Paralyzed dogs are extremely prone to urinary incontinence. It happens for several different reasons that depend on where the source of their spinal problem lies. Dogs with lesions or injuries at the waist or higher will have “excessive bladder tone” and need to have their bladder manually expressed at least 3 times a day. If it is not expressed on a regular basis, these dogs face the problem of an overflowing bladder or an over-stretched bladder which can lead to urine scald and urinary tract infections. This was the type of incontinence my dog, Sophie, had. I’ve written before about how I expressed her bladder 4 times a day and about our schedule.

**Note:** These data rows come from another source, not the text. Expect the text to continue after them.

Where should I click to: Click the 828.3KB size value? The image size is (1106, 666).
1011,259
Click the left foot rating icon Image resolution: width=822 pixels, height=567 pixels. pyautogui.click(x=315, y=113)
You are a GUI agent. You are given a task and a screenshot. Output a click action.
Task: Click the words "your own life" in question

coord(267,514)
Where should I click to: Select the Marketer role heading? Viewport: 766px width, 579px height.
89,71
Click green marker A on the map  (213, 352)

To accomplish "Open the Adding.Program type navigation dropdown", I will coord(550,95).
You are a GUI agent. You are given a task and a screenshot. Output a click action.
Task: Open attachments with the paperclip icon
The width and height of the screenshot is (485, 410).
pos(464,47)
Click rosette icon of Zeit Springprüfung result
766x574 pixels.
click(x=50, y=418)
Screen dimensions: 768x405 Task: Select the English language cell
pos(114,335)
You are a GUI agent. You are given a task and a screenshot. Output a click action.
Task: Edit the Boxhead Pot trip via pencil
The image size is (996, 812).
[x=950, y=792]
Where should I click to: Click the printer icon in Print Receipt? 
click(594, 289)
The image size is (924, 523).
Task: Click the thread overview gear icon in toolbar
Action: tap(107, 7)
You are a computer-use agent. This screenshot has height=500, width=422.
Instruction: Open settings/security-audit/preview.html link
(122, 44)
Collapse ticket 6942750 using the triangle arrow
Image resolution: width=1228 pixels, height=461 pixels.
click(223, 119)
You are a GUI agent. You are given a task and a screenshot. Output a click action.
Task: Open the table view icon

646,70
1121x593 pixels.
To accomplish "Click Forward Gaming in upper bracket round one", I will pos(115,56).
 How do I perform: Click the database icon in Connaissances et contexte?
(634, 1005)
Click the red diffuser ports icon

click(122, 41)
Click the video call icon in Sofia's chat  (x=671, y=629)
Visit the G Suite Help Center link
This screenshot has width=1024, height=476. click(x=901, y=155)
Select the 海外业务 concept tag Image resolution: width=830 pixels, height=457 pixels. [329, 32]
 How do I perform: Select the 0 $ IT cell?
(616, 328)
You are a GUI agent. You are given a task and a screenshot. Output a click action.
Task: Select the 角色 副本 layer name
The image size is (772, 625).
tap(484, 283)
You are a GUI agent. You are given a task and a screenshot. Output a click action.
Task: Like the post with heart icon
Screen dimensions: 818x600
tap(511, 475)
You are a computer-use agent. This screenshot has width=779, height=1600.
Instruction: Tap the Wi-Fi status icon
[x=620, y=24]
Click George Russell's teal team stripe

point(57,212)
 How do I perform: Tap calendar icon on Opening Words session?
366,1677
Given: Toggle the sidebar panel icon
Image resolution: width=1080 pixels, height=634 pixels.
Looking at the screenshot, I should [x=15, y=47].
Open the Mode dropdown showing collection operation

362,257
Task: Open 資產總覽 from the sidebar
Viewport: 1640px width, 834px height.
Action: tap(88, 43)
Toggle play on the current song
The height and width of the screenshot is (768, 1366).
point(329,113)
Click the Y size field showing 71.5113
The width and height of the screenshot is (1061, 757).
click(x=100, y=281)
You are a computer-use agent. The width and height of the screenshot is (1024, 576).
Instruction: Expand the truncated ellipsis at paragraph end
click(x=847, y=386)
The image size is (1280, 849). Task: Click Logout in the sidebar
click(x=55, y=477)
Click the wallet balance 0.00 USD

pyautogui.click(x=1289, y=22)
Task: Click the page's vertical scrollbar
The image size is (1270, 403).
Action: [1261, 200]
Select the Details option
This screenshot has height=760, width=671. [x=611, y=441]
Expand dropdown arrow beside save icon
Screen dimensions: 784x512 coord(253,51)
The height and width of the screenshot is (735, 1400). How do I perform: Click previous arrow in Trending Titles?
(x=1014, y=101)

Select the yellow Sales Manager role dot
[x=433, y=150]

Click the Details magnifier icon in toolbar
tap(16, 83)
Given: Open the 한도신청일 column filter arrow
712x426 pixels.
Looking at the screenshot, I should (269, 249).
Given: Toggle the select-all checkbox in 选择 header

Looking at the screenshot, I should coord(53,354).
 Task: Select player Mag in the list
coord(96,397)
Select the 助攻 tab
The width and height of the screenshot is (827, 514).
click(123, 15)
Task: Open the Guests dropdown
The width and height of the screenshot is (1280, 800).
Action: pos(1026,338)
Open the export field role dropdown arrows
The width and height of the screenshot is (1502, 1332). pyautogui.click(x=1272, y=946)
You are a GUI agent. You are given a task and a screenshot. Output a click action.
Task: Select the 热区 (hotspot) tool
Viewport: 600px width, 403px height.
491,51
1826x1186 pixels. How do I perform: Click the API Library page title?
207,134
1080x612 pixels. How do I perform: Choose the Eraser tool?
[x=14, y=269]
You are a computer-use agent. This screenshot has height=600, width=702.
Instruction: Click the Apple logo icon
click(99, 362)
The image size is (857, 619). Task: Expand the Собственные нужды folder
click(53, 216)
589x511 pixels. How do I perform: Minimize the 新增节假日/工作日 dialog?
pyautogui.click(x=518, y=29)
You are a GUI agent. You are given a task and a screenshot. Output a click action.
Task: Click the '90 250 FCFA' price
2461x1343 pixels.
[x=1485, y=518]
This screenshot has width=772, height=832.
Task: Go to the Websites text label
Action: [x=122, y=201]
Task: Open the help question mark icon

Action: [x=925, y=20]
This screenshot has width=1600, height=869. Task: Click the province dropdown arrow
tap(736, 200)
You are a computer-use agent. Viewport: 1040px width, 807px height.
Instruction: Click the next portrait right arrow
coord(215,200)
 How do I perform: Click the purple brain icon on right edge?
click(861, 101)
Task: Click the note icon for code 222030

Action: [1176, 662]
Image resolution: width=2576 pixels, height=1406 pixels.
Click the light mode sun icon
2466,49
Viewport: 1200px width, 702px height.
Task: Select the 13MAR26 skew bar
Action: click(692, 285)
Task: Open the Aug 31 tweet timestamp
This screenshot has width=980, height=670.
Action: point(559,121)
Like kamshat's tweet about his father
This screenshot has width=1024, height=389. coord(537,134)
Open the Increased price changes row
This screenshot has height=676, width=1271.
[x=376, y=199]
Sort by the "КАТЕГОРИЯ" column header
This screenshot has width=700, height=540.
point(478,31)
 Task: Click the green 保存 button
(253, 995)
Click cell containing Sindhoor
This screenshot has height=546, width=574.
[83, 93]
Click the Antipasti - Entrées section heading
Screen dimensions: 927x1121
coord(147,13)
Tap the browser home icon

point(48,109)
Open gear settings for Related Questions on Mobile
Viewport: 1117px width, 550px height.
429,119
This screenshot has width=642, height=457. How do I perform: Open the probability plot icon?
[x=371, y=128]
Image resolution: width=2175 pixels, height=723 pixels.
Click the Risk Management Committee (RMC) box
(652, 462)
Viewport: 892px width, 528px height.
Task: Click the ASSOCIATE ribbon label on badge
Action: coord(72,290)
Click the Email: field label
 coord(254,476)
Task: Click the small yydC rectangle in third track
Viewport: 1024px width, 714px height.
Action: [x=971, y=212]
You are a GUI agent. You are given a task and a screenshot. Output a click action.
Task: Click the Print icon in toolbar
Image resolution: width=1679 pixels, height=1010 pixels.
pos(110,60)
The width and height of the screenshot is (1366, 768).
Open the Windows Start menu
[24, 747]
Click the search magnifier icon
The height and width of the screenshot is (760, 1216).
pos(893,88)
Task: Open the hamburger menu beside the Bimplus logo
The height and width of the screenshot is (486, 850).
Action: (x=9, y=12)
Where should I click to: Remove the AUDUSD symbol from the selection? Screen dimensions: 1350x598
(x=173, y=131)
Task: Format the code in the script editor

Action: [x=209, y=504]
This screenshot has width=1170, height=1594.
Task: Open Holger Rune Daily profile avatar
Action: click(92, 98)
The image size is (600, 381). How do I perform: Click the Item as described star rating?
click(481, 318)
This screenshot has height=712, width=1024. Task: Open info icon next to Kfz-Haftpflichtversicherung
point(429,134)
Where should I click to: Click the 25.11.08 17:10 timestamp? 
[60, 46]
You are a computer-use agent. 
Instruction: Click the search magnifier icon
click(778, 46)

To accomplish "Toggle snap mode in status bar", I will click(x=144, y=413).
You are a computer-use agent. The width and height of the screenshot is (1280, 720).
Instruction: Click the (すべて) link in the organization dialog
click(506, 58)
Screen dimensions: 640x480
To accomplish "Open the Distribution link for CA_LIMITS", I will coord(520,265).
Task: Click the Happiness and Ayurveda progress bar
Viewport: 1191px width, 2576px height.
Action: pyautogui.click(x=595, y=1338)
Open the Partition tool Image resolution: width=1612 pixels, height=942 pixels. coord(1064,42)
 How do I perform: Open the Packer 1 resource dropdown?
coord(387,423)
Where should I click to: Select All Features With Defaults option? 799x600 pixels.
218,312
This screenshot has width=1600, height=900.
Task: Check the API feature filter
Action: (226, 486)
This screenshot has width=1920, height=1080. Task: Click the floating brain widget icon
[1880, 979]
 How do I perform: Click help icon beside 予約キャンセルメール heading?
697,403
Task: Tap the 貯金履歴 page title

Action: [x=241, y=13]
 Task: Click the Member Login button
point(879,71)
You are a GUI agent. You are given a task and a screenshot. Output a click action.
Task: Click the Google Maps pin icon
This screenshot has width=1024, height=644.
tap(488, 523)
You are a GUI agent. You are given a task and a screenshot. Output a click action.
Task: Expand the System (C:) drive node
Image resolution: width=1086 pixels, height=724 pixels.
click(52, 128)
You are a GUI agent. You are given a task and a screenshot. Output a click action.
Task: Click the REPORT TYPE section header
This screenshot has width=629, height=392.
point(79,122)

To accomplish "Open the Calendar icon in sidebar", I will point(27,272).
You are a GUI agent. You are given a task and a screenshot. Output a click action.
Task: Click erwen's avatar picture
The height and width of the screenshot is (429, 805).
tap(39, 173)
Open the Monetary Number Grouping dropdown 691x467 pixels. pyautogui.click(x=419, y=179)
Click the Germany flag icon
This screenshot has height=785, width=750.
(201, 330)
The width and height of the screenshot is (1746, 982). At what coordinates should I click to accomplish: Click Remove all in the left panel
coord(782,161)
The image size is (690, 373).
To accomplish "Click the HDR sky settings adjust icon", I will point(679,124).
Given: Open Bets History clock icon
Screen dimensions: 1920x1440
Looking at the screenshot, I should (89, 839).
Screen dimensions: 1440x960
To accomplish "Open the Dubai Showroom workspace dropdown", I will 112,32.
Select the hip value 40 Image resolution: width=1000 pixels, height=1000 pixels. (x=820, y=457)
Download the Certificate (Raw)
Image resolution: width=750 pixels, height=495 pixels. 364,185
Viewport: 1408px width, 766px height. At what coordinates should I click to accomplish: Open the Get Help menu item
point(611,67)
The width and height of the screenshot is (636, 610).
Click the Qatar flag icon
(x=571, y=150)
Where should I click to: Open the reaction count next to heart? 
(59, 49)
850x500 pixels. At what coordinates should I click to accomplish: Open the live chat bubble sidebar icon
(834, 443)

You can read about it here: Prevent Urinary Tract Infections In Paralyzed Dogs.
Dogs with problems in their lower spine lose the tone in their bladder and suffer from leakage and constant dripping. These dogs are even more prone to urine scald and urinary tract infections. Regular manual emptying of the bladder is extremely beneficial for these dogs. It keeps leakage to a minimum and prevents the bladder from filling and overflowing.